CENTERVILLE -- Most veterinarians in the Top of Utah are accustomed to working with dogs and cats.
But anything with wings and feathers gets sent to Dr. Doug Folland, of Centerville, the only veterinary clinic offering specialized avian care in the Top of Utah.
Birds are different from other animals because, other than birds like the parakeet and cockatiel, which have been bred in captivity long enough, most birds are just a generation or two away from being wild, says Folland.
That makes it especially difficult to treat them because they are masters at disguising their illnesses, he said. This is especially common for birds of prey, such as hawks, falcons and eagles, which are still wild.
"They just don't let on that they are ill, and when they do start to exhibit symptoms, you are really far behind in the race to get them better, which is one of the biggest challenges for treating them," Folland said.
Given that birds of prey are not the most typical pet brought in for veterinary work, it's rare to even find a vet able to treat them.
Specialized avian care is still in the developing stage, but has come a long way since Folland attended veterinary school back in the '80s, when there was only limited training for the care of birds.
"No studies had been done, and there was no scientific backing to what we were doing at the time," said Folland. "We were just taking our understanding of other animals and applying them to birds to see if they worked. To this day, we're still learning."
Folland got hooked on treating birds of prey when he was given the assignment during veterinary school to help rehabilitate a bird that had been brought in with a broken leg and was unable to fly.

Items from a data source:
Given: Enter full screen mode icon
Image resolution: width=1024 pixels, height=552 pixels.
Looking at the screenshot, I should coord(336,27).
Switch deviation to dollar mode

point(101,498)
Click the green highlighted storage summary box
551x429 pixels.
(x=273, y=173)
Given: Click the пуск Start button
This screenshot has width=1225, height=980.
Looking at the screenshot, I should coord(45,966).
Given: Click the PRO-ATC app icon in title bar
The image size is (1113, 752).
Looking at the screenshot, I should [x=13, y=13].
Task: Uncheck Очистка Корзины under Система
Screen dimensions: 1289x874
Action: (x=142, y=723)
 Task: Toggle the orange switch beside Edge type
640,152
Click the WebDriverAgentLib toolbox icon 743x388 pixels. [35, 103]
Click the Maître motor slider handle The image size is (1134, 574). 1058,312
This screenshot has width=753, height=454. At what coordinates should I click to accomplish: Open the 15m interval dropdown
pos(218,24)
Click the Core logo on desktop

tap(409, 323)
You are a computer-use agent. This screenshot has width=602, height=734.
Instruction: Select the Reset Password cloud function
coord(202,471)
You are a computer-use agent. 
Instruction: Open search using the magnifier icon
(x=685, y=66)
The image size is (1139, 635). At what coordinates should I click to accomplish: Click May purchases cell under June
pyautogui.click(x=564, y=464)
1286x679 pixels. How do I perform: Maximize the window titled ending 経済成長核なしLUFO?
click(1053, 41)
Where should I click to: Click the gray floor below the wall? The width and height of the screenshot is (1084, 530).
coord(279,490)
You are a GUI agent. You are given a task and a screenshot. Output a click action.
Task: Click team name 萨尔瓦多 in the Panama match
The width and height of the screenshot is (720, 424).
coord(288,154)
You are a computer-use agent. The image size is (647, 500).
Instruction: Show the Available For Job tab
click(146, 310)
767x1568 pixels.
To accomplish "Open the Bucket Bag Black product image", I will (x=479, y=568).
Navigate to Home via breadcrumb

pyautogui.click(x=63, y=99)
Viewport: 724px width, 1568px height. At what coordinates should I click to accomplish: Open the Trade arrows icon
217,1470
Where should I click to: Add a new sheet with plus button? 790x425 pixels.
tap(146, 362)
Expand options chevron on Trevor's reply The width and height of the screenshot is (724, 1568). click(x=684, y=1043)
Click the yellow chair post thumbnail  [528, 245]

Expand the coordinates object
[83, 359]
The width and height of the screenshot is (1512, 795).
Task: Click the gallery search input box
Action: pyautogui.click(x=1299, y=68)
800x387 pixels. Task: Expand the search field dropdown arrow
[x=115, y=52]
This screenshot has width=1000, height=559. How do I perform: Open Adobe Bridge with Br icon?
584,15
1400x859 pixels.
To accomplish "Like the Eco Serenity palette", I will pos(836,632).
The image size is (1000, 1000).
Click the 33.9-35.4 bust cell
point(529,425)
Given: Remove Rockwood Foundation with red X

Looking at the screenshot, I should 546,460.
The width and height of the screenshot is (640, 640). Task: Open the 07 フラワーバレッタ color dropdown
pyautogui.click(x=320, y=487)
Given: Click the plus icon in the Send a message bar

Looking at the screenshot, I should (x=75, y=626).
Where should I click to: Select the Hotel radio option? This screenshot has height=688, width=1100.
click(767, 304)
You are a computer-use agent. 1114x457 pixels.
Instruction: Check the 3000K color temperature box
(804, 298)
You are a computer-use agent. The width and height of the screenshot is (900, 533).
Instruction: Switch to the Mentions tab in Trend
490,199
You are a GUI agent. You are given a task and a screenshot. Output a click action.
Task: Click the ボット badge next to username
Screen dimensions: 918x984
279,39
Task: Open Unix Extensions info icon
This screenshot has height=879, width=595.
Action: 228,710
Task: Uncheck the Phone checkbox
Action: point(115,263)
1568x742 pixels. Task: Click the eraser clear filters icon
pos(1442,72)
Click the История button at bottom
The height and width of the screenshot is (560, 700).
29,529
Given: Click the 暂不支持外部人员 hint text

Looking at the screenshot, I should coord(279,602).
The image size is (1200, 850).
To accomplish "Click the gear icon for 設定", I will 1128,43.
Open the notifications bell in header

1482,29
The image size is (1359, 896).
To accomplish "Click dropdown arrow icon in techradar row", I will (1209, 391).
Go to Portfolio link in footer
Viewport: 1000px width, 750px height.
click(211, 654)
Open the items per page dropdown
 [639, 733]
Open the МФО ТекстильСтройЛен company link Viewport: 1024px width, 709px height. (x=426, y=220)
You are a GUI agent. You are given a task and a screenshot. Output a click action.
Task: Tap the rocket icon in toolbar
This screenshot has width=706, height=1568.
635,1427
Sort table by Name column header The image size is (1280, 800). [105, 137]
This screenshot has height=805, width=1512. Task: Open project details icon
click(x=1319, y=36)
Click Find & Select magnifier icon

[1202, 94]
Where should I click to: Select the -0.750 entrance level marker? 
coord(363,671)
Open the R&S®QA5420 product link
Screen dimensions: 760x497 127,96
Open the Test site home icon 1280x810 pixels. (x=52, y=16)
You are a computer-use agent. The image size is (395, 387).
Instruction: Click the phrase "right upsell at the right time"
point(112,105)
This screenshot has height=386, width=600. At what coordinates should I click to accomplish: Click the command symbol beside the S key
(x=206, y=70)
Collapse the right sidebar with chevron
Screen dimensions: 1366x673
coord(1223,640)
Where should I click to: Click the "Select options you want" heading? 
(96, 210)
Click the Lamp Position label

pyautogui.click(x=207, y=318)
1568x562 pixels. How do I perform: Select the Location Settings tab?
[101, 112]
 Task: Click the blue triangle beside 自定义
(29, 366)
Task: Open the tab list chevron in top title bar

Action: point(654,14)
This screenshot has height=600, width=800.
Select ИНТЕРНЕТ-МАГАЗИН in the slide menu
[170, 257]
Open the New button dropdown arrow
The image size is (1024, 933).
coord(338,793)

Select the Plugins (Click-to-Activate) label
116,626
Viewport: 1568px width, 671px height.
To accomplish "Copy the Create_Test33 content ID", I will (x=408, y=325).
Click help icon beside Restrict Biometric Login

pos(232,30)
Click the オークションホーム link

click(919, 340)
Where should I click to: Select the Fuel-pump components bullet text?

## Parts of the exercise:
[1] Translate this sentence from the article on avian veterinary care into Spanish: "Given that birds of prey are not the most typical pet brought in for veterinary work, it's rare to even find a vet able to treat them."
[2] Copy everything in the article on avian veterinary care from "CENTERVILLE -- Most" down to "Top of Utah.".

## Solutions below:
[1] Dado que las aves rapaces no son la mascota más típica que se lleva a atención veterinaria, es raro siquiera encontrar un veterinario capaz de tratarlas.

[2]
CENTERVILLE -- Most veterinarians in the Top of Utah are accustomed to working with dogs and cats.
But anything with wings and feathers gets sent to Dr. Doug Folland, of Centerville, the only veterinary clinic offering specialized avian care in the Top of Utah.